%%

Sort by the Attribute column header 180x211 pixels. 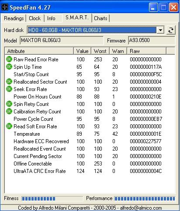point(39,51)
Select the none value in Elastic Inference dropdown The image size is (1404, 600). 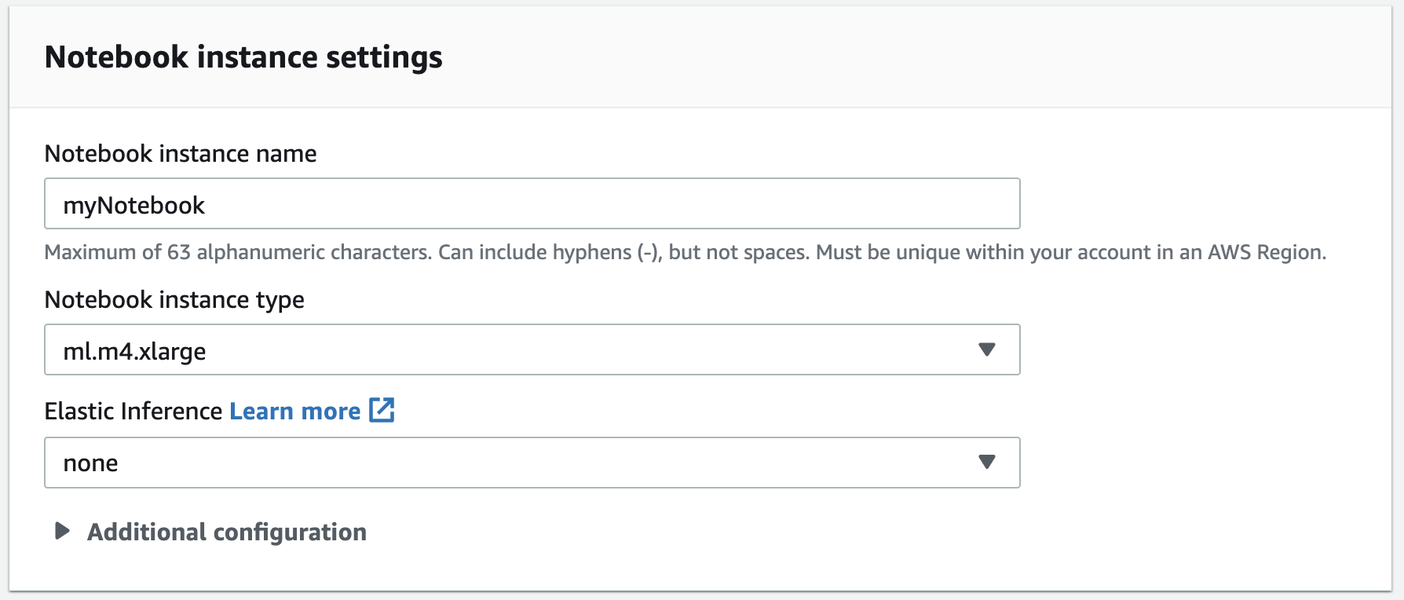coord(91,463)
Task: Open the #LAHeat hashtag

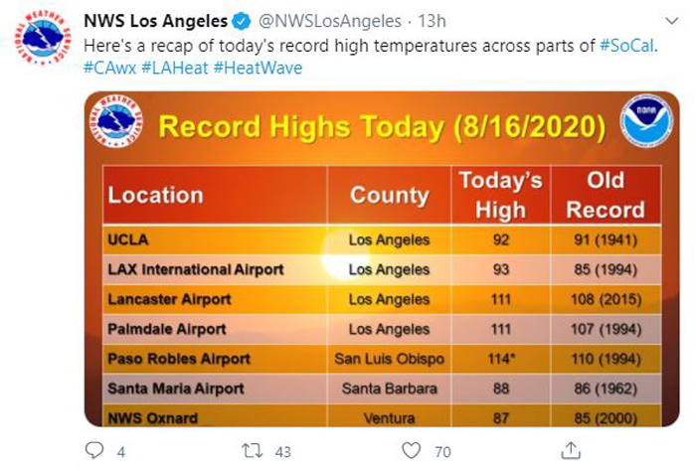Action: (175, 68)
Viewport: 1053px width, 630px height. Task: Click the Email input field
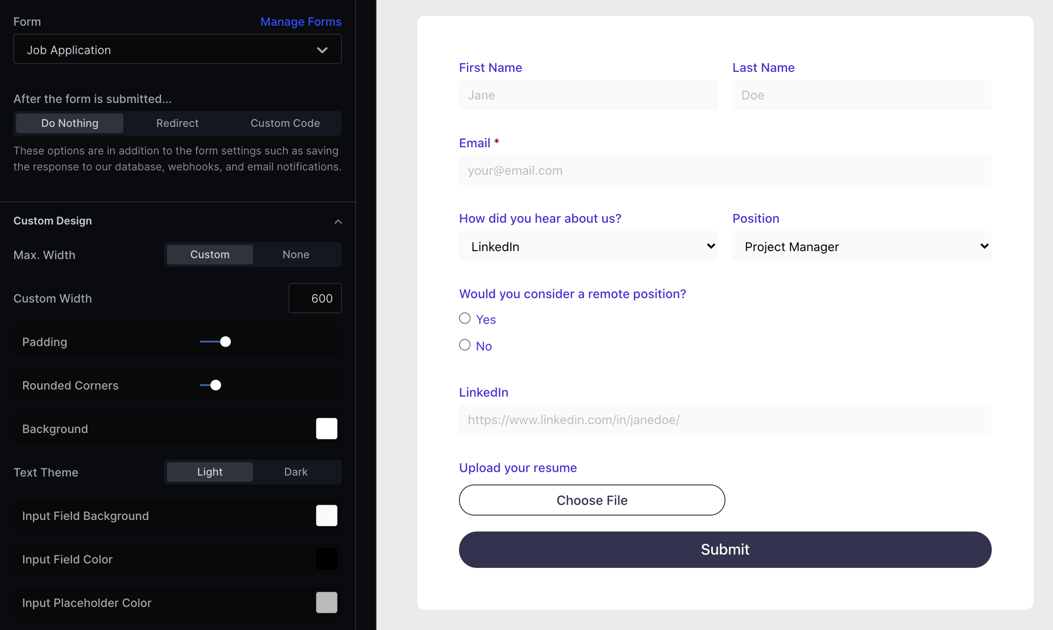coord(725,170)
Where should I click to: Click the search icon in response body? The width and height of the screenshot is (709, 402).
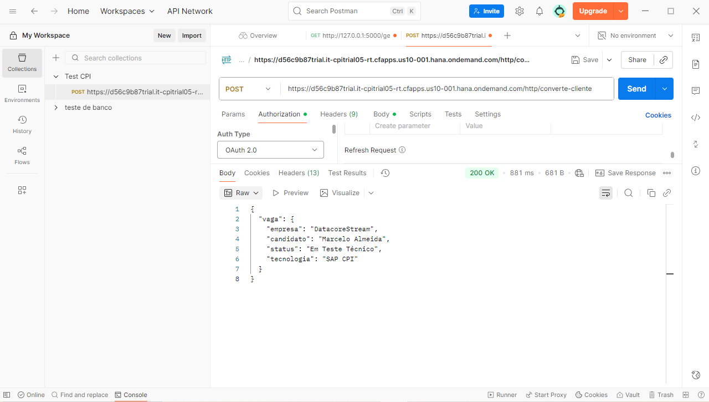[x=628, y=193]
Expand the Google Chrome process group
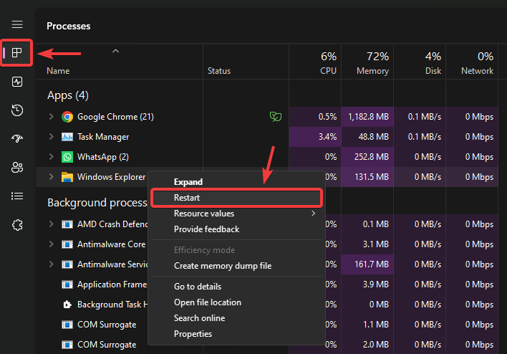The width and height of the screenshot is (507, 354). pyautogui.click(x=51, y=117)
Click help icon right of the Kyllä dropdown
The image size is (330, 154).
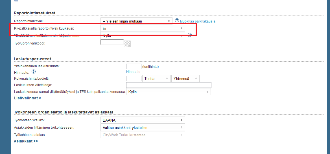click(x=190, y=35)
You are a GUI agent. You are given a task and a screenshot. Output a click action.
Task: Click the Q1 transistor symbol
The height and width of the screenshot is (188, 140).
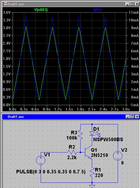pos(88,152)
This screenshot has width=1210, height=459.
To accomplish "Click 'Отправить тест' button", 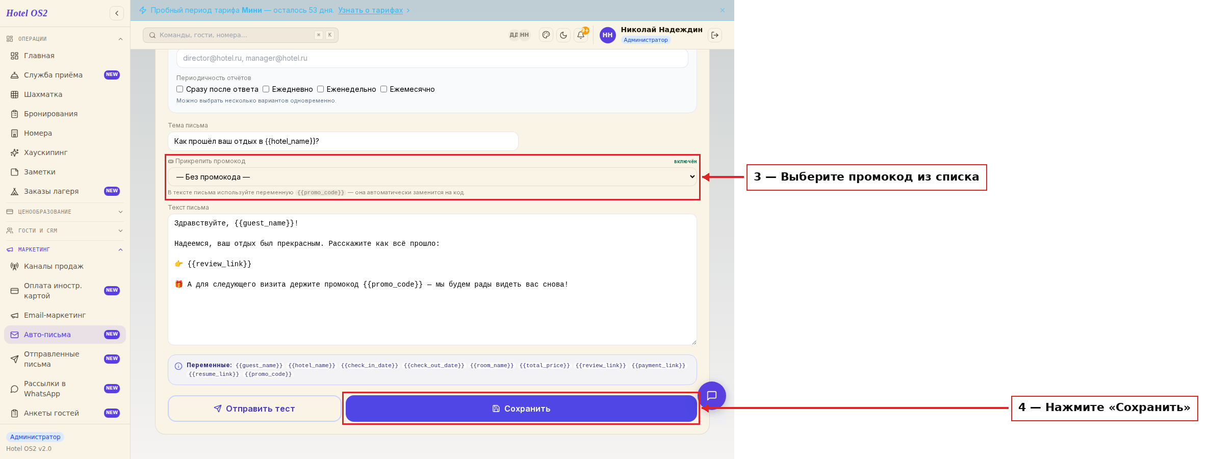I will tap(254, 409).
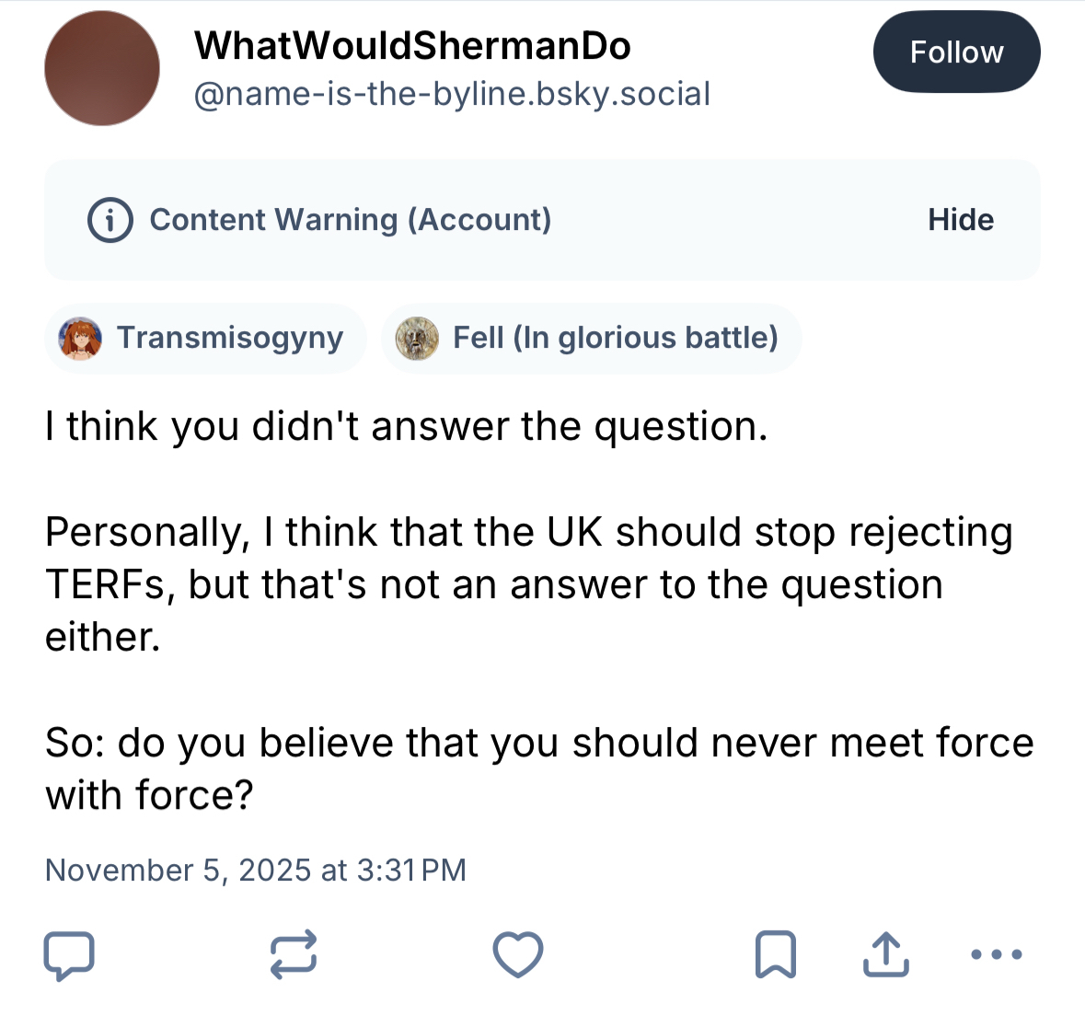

%%
%%

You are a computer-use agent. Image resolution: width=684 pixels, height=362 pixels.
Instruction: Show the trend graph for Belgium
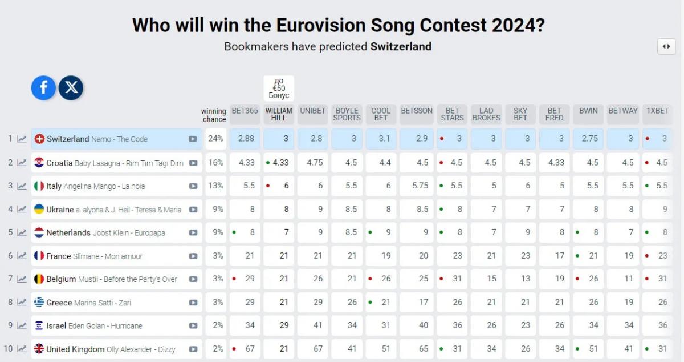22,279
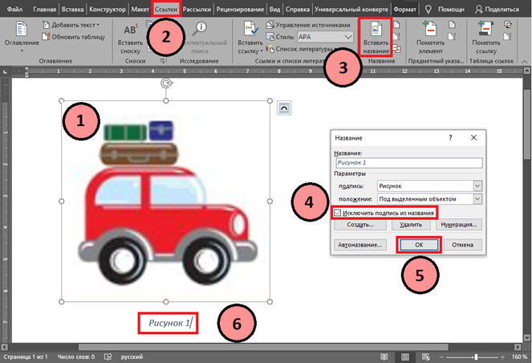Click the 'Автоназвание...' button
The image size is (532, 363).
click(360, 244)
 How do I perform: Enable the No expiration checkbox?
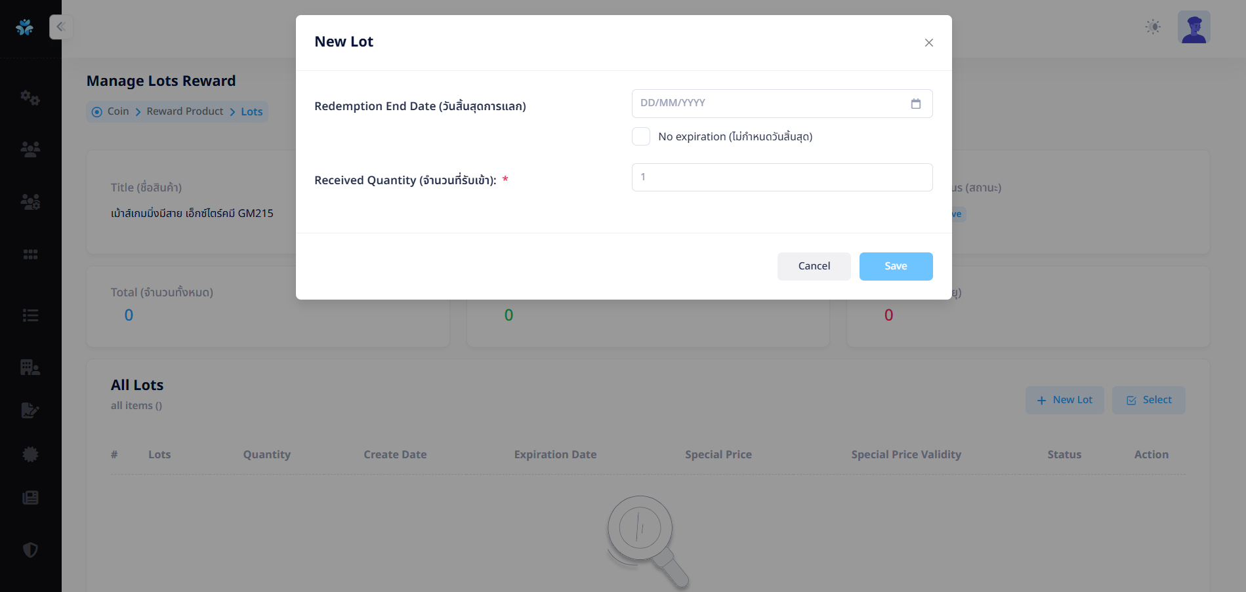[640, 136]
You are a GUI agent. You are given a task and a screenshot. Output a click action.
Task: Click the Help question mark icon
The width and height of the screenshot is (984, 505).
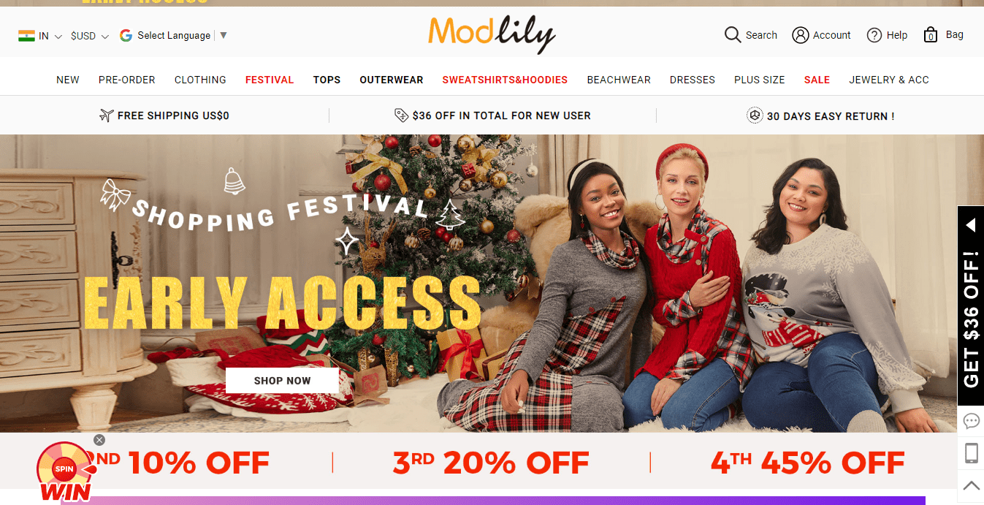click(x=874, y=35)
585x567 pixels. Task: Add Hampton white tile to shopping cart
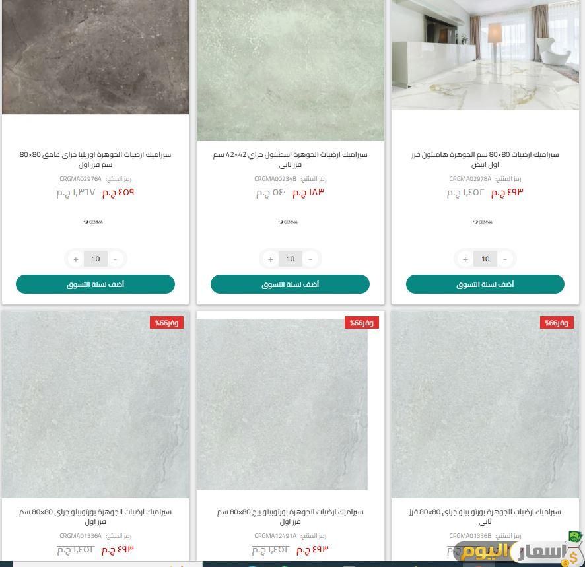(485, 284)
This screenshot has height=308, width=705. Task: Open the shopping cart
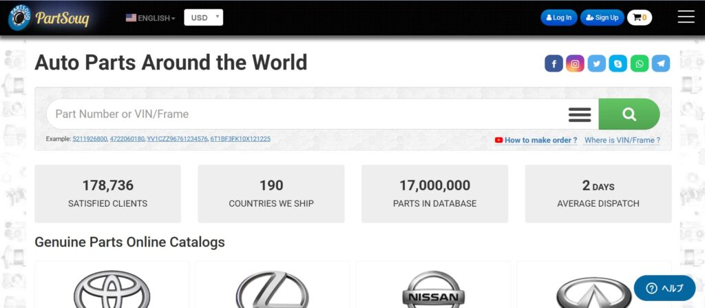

%%
%%

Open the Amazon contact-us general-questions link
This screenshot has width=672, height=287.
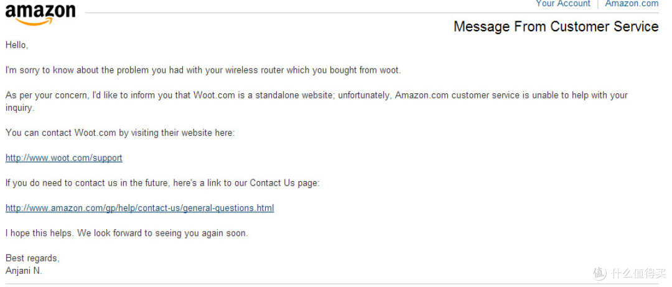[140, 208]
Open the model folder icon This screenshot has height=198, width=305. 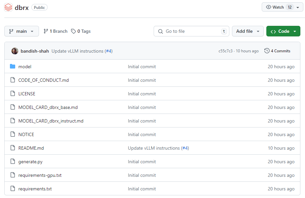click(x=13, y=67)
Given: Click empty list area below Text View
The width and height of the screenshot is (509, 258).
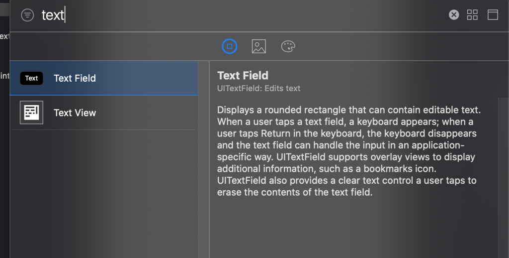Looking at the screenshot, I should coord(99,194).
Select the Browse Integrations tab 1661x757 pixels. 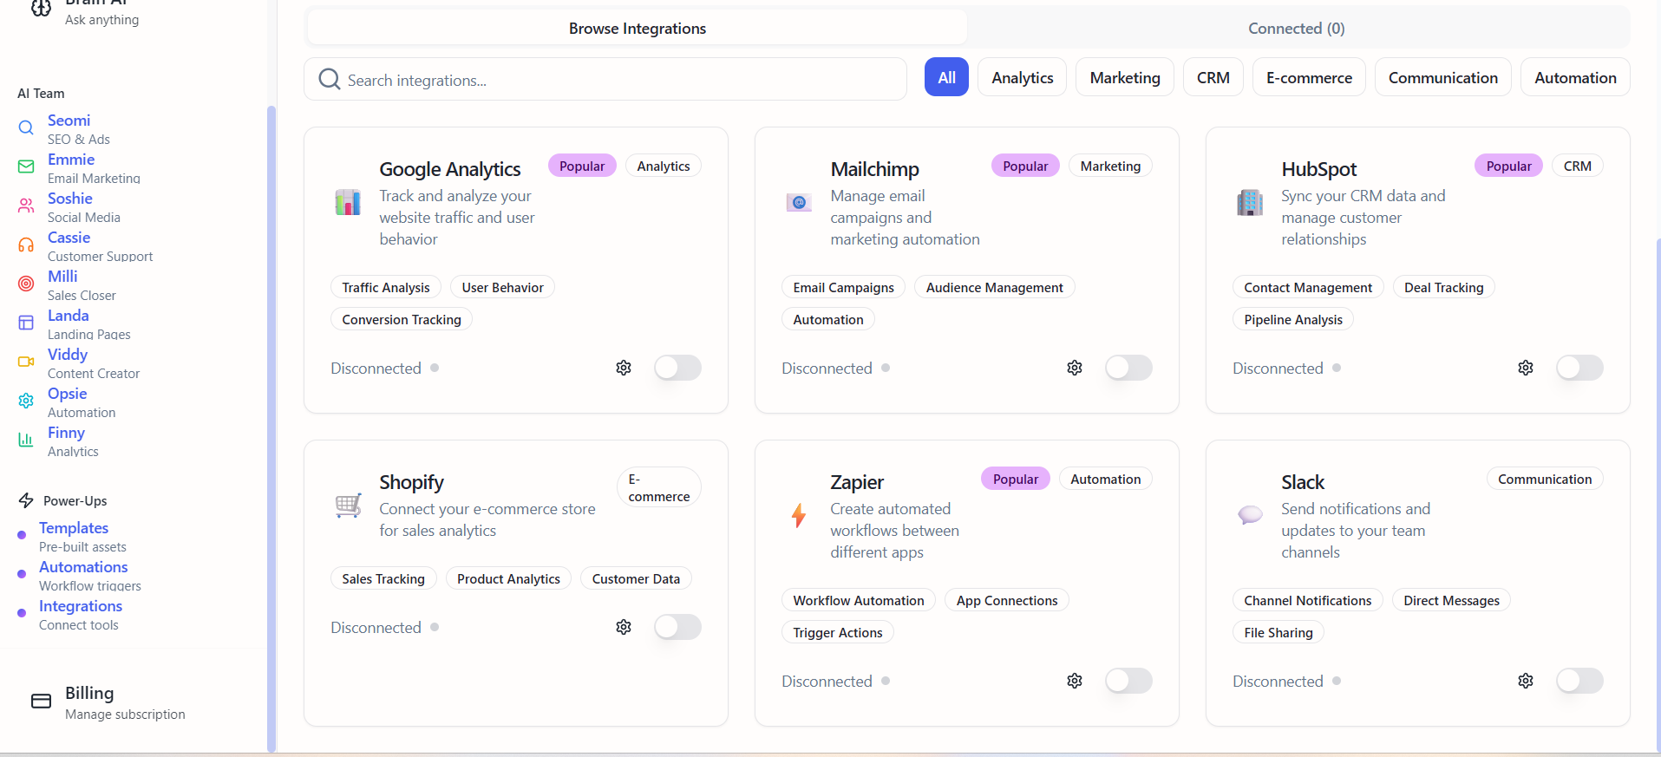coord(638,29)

%%

### Brief
Above are the records. Copy only the lines from the one with "Task: Click the Help question mark icon" through the one with "This screenshot has height=308, width=705.", exactly, with no pictures.

### Solved exercise
Task: Click the Help question mark icon
The width and height of the screenshot is (984, 505).
click(x=874, y=35)
585x567 pixels. Task: Add Hampton white tile to shopping cart
(485, 284)
This screenshot has height=308, width=705. Task: Open the shopping cart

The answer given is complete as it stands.